A recent decision of the Valuation Tribunal, unless successfully appealed, establishes that advancement of religion is now a charitable purpose for rates. Previous legislation and associated case law restricted the religious exemption to churches used for public worship. The educational exemption was restricted to education of the poor. These two restrictions no longer apply.
For an educational “institution”, the Valuation Act 2001 (the Act) extended exemption to buildings used exclusively for the provision of educational services available to the general public - with or without charge, provided either no private profit was involved or it was mainly funded by the Exchequer.

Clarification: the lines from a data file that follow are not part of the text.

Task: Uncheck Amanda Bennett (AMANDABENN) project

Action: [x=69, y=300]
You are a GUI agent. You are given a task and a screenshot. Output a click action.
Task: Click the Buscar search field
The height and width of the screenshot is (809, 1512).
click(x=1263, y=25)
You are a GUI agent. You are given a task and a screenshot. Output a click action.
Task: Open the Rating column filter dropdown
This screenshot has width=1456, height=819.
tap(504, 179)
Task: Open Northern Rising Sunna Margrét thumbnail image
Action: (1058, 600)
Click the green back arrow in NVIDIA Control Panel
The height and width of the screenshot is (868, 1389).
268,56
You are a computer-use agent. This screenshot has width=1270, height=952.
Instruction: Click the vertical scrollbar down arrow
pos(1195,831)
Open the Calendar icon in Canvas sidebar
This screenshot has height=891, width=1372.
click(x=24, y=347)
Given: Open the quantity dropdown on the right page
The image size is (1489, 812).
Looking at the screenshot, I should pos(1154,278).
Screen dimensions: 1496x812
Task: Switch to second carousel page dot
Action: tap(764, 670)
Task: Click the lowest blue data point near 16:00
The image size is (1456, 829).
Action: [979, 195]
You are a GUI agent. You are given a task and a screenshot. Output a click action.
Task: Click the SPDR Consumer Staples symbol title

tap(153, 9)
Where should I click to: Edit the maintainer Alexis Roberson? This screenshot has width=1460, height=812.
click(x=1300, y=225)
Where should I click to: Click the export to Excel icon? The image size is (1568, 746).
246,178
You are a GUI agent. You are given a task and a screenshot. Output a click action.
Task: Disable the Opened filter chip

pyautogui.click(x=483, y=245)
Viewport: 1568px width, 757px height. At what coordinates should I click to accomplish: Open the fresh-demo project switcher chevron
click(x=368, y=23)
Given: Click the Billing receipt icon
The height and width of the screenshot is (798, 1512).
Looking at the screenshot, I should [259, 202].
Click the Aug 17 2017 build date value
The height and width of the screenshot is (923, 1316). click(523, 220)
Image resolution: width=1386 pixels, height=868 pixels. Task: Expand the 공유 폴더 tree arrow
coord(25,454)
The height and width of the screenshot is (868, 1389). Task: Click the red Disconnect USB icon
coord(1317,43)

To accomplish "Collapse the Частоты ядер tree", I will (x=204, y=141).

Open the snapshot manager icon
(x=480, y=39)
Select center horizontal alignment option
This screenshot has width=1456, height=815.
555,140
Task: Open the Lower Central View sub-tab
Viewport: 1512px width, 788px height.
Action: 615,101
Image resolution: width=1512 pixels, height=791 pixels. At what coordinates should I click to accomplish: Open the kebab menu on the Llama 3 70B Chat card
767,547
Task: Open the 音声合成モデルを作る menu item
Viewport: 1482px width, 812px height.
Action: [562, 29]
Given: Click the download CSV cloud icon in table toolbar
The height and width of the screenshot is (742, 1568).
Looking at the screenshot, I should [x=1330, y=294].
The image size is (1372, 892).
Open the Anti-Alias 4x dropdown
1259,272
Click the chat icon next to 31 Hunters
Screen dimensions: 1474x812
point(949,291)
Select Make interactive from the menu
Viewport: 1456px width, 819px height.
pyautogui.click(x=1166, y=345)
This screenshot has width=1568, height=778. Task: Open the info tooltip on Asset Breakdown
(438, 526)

The Act also introduced a general exemption category for :
- a charitable organisation
- that uses buildings exclusively for its charitable purposes,
- otherwise than for private profit.
In reliance on earlier case law, religion was excluded from this general exemption and initially, non-institutional education had to be dedicated to the poor. A charitable organisation was defined and very rigorous criteria were applied in scrutinising its constitutional documents. The Valuation Act 2015 eased these criteria so that a registered charity will now be deemed a charitable organisation. However, retail shops used for fundraising do not qualify.
How Does This Affect Me?
Some educational charities may continue to be rated based on earlier decisions limiting exemption to education of the poor; they may now apply under the general rates exemption as a charitable organisation.
Religious charities may now likewise apply for exemption on their offices or other buildings.
What Should I Do?
Interpretation of rates legislation is a highly technical and evolving area, and the onus is on the applicant to establish entitlement to exemption. Expert legal advice is critical from the outset.